South African President Nelson Mandela's new multiracial government says it intends to protect South Africa's national parks as part of the world's ecological heritage, but at the same time it has made it clear that the parks must do more to include the previously ignored peoples who live on their boundaries.
Nowhere is this problem more acute than along Kruger Park's western edge, where hundreds of thousands of blacks are still crammed into the impoverished former "homelands" of Lebowa, Gazankulu, and Venda. According to Elizabeth Mhlongo, head of the park's newly created department of social ecology, Kruger Park now has to coordinate with more than 100 tribal communities that speak four languages and number from 3,000 to 15,000 people each.
Most tribes have memories of access to hunting and grazing in current park lands, and few see much point in leaving scarce land - even marginal scrub - for wild animals. Politically, the black communities are closer to South Africa's new rulers than the white elites that built and - to a large extent - still maintain Kruger Park. The reserve's long-term security depends on persuading blacks to change their minds. This is where the social ecology department comes in.
"Looking at Kruger Park and where it was historically and in relation to the community, this job wasn't easy," says Ms. Mhlongo, a black sociologist who first set foot in the park for her job interview two years ago.
"Starting off, a lot of people were hostile. They lost a lot of their livestock and their land in the formation of the park and for years there was no communication with the park authorities."
With a handful of assistants, Mhlongo set about making tribal communities along the park more aware of their stolen natural heritage and devising plans to help them benefit from the park.

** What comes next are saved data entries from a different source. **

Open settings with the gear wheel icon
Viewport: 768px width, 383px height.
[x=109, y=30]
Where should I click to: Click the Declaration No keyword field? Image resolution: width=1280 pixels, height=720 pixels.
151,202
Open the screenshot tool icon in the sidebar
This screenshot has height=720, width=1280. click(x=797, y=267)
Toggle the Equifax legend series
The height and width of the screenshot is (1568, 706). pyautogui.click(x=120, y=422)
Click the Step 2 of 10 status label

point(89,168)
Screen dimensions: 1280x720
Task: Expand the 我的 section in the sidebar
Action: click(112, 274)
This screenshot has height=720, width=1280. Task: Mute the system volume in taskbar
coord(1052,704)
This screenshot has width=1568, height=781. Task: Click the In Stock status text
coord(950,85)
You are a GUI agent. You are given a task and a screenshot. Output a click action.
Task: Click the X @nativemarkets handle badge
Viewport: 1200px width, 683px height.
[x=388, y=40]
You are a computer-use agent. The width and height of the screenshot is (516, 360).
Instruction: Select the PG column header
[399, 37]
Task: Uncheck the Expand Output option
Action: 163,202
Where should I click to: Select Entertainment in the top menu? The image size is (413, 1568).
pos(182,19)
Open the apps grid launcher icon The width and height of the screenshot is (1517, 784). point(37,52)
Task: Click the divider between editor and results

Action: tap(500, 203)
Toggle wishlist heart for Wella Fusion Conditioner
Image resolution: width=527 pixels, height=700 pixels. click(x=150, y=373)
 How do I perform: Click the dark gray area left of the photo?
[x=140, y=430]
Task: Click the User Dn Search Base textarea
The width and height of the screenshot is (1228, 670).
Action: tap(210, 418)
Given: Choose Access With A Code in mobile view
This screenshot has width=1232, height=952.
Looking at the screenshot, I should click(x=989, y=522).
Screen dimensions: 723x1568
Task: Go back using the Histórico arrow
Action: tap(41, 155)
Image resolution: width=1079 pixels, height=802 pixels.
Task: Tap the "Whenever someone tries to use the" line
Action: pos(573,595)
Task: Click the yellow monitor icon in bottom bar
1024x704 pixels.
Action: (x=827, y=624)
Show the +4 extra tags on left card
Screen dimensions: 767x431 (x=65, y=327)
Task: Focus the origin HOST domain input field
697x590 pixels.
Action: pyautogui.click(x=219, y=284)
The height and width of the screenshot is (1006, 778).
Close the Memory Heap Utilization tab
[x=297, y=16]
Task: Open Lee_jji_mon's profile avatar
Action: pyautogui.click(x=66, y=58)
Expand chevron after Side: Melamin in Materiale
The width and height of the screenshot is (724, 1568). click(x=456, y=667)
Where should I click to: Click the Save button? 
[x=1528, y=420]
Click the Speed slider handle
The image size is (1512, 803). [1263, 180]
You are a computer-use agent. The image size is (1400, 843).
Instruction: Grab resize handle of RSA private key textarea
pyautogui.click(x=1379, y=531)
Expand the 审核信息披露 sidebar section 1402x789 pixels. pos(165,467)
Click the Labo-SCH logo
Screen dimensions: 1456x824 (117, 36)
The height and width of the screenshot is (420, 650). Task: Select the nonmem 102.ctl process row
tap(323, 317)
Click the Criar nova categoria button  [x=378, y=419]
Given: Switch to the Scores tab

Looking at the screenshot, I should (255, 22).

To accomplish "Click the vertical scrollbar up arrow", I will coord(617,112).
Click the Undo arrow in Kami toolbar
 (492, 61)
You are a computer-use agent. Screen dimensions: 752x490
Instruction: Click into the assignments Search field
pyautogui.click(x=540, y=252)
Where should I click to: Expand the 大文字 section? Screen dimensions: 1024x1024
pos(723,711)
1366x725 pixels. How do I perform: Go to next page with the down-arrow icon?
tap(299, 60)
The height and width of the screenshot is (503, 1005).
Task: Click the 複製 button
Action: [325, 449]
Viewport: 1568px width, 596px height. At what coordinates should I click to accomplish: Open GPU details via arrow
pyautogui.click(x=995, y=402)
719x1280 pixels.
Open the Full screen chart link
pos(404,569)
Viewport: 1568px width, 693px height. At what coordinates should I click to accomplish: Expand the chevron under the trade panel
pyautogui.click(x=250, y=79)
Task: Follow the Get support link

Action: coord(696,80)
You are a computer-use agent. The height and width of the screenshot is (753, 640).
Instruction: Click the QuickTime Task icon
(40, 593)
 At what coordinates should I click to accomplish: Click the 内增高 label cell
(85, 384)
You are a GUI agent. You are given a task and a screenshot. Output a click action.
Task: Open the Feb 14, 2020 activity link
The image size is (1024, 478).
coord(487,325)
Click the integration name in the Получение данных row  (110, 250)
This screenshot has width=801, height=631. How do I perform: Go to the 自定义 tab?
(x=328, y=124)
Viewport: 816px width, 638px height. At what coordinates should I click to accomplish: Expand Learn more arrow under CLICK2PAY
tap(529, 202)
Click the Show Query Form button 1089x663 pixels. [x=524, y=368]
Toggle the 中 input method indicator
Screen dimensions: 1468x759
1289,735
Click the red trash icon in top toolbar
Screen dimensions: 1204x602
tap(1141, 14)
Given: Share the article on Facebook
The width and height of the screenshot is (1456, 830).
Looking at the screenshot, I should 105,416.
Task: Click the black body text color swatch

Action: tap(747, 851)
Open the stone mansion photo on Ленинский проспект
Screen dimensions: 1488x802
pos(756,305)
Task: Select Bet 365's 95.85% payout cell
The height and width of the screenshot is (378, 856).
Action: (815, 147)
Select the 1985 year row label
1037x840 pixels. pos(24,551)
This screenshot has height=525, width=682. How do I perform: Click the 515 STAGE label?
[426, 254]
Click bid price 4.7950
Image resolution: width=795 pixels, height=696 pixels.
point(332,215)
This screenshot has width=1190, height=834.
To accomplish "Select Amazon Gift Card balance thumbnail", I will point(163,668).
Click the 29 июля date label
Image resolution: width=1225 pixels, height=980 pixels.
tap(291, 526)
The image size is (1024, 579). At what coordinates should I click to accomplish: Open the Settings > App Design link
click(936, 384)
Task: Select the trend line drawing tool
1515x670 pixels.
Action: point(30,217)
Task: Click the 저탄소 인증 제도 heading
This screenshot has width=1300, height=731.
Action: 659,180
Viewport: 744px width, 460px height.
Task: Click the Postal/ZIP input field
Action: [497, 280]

The park is currently pursuing a long-term plan to purchase all its fresh produce from local communities rather than commercial farms, and Mhlongo also hopes to interest tourists in cultural performances by local peoples and visits to reconstructed traditional villages.
Already, the Parks Board has organized the local artists who used to sell curios and carvings along the Numbi approach road into a cooperative, and offered them further training in techniques like weaving and bronze casting.
Mhlongo says that as contacts increase, hostile feelings are beginning to abate. "People are beginning to learn that the Kruger Park is not the Kruger Park of the past," she says.
The gradual darkening of the National Parks Board's face has helped. Two years ago, only 10 percent of those filling the board's top four grades were nonwhite. Today, says Parks Board spokesman Thys Steyn, 70 percent of those in management jobs are black.
Rather than feeding off the park's spin-off benefits, a small number of black communities are now trying to get directly involved in the wildlife tourism business themselves.
Leading the way are the above-mentioned Maluleke people who, in a ground-breaking departure, have signed a deal with Kruger Park for joint management of their ancestral lands in Pafuri.
According to Livingstone Makuleke, the tribe decided that it will abandon its right to resettle and graze the land. Instead, it plans to set up two luxury game lodges and build a cultural museum based on a replica of the original chief's kraal (compound), beneath the baobab tree.
Tribe members (Maluleke estimates that 11,000 now live at nearby Saselamani, where the community was relocated in 1969) will have access to their ancestors' graves - held sacred in most African cultures. The money raised for tourism will be used to improve education, health, and community facilities.
The plan is based on hard-headed commercial realities. Farther south, in places like Timbavati and Sabie Sands, dozens of white ranch owners have pooled their agriculturally marginal land to form private conservancies dotted with profitable game lodges.
Some, like world-famous Londolozi and Mala Mala, can charge more than 3,000 rand ($500) a night for luxury accommodation and game drives led by expert trackers and rangers.
In the new South Africa, the black communities whose lands adjoin the park are beginning to realize that they too are free to get in on the act.